Pero si decían: ‘Nunca como después de las 8 de la noche’, la familia admiraba y respetaba su fuerza de voluntad”. Los nuevos estudios confirman que el desayuno es la comida más importante del día, pero hay que volver al sentido original de la palabra: interrupción del ayuno.

La primera comida del día es la más saludable solo si se hace al cabo de entre 12 y 14 horas de no comer ni beber nada, explica Panda. Además de ayunar toda la noche, conviene hacer la comida principal más temprano. En 2013 Scheer y Marta Garaulet, de la Universidad de Murcia, en España, estudiaron a 420 sujetos sometidos a dieta en clínicas bariátricas; todos ingerían igual número de calorías y tenían el mismo grado de actividad física, pero los que hacían la comida principal antes de las 3 de la tarde redujeron mucho más peso. “Es notable que haya diferencias tan grandes con tan ligera variación en el horario de comidas”, dice Scheer. Para muchos, observar un horario de comidas saludable es cuestión de sentido común. Craig Weingard, gerente en una empresa financiera, es fiel seguidor de un instructor de culturismo que lleva años aconsejando el ayuno nocturno. Al principio Weingard se resistió; no le gustaba irse a la cama con hambre, pero un día hizo la prueba. “En seguida me cambió el cuerpo. Lo vi en mi abdomen al día siguiente de que empecé a ayunar desde las 6 de la tarde”, cuenta. “Todo lo que comes después de las 6:15 se te queda en el cuerpo”. Usa el reloj alimentario para adelgazar Ayuna al menos la mitad de cada día No comas durante un lapso mínimo diario de 12 horas.
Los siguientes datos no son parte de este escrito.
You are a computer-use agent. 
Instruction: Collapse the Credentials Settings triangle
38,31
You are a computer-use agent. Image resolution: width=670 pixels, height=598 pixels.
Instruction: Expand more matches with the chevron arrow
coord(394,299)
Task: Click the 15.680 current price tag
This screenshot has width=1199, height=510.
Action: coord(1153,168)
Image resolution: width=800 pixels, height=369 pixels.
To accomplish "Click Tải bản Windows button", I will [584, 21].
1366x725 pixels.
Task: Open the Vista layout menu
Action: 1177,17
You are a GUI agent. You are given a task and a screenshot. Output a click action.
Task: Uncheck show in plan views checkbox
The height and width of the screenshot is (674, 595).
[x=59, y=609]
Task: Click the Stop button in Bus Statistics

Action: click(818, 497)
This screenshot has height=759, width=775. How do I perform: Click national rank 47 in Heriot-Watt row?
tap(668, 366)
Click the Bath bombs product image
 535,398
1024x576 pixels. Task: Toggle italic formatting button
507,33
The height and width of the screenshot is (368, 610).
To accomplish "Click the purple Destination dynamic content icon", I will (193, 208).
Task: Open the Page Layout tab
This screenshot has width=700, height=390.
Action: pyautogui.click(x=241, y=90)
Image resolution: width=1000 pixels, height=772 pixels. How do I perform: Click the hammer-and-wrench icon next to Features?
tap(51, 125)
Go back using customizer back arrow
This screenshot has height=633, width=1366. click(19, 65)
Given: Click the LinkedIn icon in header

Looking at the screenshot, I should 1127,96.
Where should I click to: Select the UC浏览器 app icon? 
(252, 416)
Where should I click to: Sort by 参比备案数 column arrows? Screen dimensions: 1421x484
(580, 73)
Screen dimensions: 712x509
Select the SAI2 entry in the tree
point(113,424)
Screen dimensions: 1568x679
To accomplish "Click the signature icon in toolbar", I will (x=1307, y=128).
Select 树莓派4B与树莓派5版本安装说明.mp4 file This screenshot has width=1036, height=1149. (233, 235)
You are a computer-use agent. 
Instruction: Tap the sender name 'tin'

Lo ideal es iniciar el ayuno después de la cena (entre 6 y 8 p.m.), y no romperlo hasta el desayuno (8 a.m.). Desayuna como rey y cena como mendigo En 2013 un estudio israelí formó dos grupos de mujeres con sobrepeso y obesas: ambos ingerían igual número de calorías, pero uno hacía un desayuno abundante, un almuerzo moderado y una cena ligera; el otro invertía las cantidades entre el desayuno y la cena.

El primer grupo adelgazó más y mostró mayor mejoría en los indicadores de salud metabóica. Evita comer de noche En 2015 un estudio reveló que la cena sube el nivel de glucosa en la sangre 17% más que una comida igual hecha por la mañana; un estudio relacionado indica que el número de calorías que se queman al digerir las comidas durante las dos horas siguientes disminuye a la mitad si la comida se hace en la noche y no en la mañana. No tomes más que agua durante el ayuno Cualquier otra cosa pone en marcha el reloj biológico. Deja el café para después del ayuno de 12 horas. Ajústate a tus ritmos naturales Las personas madrugadoras tal vez quieran cenar a las 6 p.m. y desayunar a las 6 a.m.; las desveladas quizá prefieran ayunar entre 9 p.m. y 9 a.m.